— start of DATA ROWS —

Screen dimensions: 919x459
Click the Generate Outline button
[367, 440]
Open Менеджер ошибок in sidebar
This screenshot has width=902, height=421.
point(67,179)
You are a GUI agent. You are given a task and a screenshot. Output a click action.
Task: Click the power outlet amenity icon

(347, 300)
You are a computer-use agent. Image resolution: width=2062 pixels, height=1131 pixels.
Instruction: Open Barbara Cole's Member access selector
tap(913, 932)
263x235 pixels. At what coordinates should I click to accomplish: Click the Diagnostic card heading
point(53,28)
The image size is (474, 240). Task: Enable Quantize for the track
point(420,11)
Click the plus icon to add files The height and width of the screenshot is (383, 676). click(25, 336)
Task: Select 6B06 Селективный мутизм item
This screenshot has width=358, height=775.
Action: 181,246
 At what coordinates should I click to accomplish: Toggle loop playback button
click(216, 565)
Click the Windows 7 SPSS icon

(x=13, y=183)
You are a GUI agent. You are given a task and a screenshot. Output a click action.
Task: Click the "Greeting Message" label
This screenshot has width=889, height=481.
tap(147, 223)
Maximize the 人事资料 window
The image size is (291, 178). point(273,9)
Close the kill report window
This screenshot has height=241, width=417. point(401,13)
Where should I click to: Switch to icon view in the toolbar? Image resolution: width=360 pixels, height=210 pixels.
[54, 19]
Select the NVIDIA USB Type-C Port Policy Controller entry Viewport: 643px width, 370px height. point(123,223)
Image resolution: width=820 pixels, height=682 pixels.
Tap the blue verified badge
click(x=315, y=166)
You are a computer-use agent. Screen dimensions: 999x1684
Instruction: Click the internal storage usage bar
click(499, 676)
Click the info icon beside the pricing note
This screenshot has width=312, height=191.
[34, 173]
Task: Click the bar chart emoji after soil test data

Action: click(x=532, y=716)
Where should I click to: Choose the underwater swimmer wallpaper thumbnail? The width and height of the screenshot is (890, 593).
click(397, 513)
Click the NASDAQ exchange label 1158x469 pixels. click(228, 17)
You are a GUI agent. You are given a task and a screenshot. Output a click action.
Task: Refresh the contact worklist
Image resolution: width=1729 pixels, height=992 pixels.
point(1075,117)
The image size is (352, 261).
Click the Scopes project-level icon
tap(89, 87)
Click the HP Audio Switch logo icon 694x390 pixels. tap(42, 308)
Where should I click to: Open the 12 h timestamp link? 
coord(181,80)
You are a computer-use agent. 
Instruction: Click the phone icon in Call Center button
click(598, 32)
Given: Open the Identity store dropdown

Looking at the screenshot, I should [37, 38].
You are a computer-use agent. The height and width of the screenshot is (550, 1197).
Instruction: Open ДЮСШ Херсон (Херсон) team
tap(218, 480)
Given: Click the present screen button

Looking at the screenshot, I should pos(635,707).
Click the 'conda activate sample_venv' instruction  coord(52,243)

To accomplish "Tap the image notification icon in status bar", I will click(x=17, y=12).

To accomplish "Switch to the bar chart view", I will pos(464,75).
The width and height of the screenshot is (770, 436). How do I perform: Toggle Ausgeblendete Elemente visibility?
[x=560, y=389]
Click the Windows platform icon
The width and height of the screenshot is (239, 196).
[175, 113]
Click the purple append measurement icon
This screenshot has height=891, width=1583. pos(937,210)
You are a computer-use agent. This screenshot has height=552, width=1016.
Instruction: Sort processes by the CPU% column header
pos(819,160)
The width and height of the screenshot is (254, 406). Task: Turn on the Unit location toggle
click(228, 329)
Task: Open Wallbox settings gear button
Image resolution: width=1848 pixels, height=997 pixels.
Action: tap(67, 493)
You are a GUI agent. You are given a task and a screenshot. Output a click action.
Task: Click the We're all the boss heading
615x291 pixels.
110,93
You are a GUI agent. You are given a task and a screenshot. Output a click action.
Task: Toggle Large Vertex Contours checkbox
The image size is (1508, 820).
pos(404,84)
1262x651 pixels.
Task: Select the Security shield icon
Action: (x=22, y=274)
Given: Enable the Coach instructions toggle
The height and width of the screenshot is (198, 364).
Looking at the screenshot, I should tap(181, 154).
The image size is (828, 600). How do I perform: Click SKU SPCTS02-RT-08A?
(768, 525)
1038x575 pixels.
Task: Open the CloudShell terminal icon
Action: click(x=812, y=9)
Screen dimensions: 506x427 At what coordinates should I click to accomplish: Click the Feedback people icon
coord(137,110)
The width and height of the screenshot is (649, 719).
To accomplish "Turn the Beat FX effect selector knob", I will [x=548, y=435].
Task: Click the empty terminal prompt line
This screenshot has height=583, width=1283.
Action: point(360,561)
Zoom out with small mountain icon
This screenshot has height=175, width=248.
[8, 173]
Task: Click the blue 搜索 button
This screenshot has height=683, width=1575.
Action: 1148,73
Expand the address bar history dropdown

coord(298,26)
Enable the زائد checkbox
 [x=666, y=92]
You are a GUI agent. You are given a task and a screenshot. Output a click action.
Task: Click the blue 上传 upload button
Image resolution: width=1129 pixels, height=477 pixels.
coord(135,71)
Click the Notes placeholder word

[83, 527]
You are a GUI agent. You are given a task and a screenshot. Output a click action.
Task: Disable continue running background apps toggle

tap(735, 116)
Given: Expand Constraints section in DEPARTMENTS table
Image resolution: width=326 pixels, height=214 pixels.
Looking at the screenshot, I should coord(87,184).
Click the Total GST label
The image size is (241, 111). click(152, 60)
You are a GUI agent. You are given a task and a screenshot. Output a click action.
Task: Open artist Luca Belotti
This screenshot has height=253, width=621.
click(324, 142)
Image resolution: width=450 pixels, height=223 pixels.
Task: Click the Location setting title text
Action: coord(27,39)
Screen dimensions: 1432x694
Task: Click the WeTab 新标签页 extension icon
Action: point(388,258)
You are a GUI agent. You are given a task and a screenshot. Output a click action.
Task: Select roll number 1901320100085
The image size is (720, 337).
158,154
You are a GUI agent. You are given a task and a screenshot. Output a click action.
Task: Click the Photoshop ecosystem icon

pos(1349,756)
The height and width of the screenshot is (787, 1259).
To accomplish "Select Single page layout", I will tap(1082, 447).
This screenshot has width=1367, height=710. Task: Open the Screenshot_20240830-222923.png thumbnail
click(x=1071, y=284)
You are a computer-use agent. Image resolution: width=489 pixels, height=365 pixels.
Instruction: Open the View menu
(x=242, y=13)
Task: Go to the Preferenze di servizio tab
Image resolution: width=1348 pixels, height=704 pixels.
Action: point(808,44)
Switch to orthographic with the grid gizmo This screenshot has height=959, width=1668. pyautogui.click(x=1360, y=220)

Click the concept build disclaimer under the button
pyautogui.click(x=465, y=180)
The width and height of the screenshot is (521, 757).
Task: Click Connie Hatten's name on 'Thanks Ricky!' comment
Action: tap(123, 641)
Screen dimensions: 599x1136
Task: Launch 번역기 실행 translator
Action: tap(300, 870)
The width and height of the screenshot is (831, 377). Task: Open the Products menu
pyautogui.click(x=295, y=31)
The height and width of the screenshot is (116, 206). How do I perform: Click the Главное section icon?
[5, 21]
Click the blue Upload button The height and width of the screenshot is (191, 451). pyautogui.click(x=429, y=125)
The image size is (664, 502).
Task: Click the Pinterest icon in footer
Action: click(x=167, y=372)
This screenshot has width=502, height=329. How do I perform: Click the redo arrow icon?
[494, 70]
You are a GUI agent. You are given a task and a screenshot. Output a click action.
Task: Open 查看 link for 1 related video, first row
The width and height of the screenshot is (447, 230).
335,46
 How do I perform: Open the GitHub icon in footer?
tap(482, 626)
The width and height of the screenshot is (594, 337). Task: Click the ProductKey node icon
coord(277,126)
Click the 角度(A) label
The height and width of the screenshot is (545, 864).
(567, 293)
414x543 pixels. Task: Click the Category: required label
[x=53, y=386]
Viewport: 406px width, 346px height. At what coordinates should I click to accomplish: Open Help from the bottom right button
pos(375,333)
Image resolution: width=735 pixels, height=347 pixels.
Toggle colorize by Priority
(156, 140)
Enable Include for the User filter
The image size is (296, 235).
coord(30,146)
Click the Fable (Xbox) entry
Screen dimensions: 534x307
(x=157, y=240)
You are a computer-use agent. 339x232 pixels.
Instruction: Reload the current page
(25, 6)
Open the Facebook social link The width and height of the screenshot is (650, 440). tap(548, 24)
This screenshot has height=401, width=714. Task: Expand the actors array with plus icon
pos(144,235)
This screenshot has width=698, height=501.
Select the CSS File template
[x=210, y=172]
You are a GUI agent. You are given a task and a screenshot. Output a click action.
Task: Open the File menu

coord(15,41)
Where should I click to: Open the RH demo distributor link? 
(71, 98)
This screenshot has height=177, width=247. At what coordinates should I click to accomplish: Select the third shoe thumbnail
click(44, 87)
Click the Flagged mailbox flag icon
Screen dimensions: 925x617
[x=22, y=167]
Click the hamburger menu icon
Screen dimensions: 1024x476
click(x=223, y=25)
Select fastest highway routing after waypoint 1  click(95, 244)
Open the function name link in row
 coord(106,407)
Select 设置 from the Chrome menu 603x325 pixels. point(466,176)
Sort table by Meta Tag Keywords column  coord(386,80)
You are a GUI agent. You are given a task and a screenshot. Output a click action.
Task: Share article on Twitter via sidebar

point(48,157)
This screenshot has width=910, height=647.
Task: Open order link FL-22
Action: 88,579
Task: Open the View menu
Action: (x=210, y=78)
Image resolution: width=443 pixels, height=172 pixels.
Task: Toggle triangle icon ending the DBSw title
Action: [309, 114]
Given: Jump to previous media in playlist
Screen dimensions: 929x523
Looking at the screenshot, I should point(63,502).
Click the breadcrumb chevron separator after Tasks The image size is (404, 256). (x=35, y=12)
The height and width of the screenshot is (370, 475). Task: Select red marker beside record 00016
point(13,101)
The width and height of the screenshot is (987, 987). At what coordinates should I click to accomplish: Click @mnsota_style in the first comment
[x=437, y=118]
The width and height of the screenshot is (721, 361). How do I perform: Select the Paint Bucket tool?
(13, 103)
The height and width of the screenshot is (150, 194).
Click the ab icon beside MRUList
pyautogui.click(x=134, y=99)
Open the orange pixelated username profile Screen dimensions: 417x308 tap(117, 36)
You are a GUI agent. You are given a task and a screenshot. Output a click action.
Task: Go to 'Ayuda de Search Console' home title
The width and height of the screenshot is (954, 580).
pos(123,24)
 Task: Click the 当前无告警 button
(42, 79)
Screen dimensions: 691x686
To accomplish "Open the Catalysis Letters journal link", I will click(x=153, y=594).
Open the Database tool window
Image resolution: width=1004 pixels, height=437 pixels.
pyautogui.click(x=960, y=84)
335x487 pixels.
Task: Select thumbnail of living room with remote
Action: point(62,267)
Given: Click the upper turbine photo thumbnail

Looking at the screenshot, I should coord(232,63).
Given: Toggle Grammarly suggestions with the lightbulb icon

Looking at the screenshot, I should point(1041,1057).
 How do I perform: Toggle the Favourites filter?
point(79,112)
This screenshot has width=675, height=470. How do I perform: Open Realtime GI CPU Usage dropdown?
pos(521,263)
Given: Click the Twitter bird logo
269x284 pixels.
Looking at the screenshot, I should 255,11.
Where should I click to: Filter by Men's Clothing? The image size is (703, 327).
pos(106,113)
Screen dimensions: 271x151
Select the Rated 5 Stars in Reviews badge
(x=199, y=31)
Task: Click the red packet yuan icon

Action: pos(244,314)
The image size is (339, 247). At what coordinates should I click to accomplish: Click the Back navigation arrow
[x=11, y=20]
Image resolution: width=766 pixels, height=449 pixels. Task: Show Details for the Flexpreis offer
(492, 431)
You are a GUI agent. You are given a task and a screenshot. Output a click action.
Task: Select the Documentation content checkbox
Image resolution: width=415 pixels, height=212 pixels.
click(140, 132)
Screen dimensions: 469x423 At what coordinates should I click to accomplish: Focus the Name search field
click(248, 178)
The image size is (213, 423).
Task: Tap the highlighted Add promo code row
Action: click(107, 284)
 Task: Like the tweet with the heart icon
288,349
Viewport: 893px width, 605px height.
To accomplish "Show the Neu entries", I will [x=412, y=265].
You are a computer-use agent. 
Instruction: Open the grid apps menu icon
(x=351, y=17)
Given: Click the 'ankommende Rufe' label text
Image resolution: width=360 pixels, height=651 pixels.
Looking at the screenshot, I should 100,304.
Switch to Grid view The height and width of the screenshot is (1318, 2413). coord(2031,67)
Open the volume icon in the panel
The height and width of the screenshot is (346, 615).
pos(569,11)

— end of DATA ROWS —

▶ **REQUIRED WORK**: Copy out the lines starting with the one that contains "Given: Jump to previous media in playlist" and going on through the one that contains "point(13,101)", unchanged.

▶ **RESPONSE BELOW**:
Given: Jump to previous media in playlist
Screen dimensions: 929x523
Looking at the screenshot, I should point(63,502).
Click the breadcrumb chevron separator after Tasks The image size is (404, 256). (x=35, y=12)
The height and width of the screenshot is (370, 475). Task: Select red marker beside record 00016
point(13,101)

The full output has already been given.